* **Document extract**:

Leonard Bernstein loved Vanillekipferl. A staple in every Austrian household at Christmas time, he was first presented with these delicate crescents of vanilla-scented, nut-spackled dough encased in powdered sugar by an admirer, Renate Wunderer, who never missed a performance of the Vienna Philharmonic when Bernstein was in town. Bernstein became so enamored of Vanillekipferl that not only did he write a poem about the sweets—in German, no less—he insisted they be at his disposal, whether in the Austrian capital or traveling the world with the jewel in Austria’s musical crown.

* **Data**:

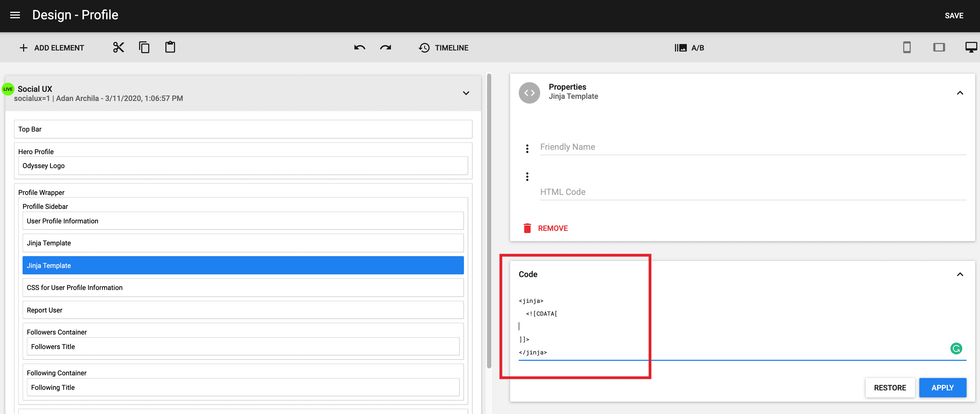Image resolution: width=980 pixels, height=414 pixels.
Task: Select the Report User element
Action: pos(243,309)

* **List of tasks**:
a: Reproduce the Vanillekipferl passage word for word between "Leonard Bernstein loved" and "Austria’s musical crown.", inclusive.
b: Write what comes next in the Vanillekipferl passage, picking up after its final sentence.
The data is unrelated to the Vanillekipferl passage.

* **Answers for the exercise**:
a:
Leonard Bernstein loved Vanillekipferl. A staple in every Austrian household at Christmas time, he was first presented with these delicate crescents of vanilla-scented, nut-spackled dough encased in powdered sugar by an admirer, Renate Wunderer, who never missed a performance of the Vienna Philharmonic when Bernstein was in town. Bernstein became so enamored of Vanillekipferl that not only did he write a poem about the sweets—in German, no less—he insisted they be at his disposal, whether in the Austrian capital or traveling the world with the jewel in Austria’s musical crown.

b:
A symbolic box of Vanillekipferl sits upon the grand piano-shaped table at the center of the Jewish Museum Vienna’s delightful new exhibition, “Leonard Bernstein: A New Yorker in Vienna.” Placed amid joyous photographs of Bernstein at work, the story of the crumbly, sugary pastries makes Bernstein’s relationship with the city sound sickly sweet. Far from it, the exhibit, in fact, shows that though it was a romance, in the end, the love affair between Bernstein and Vienna was a slow burner, fraught with tension and defined by a certain ambivalence, born of the experience of being a Jew in Austria after the Second World War.

Bernstein was very reluctant to come to Vienna in the first place. Conductor, composer, teacher, he was already music director of the New York City Symphony when, in 1947, the city first came calling with an offer to conduct the philharmonic. Conflict arose immediately. “They wanted Bach, Mozart, and Schumann, which is silly,” Bernstein wrote in May 1947 to his secretary, Helen Coates. “And then my reports were that the orchestra was still 60 percent Nazi.” His heart then was in Palestine, having begun a relationship with the Israel Philharmonic that would last a lifetime.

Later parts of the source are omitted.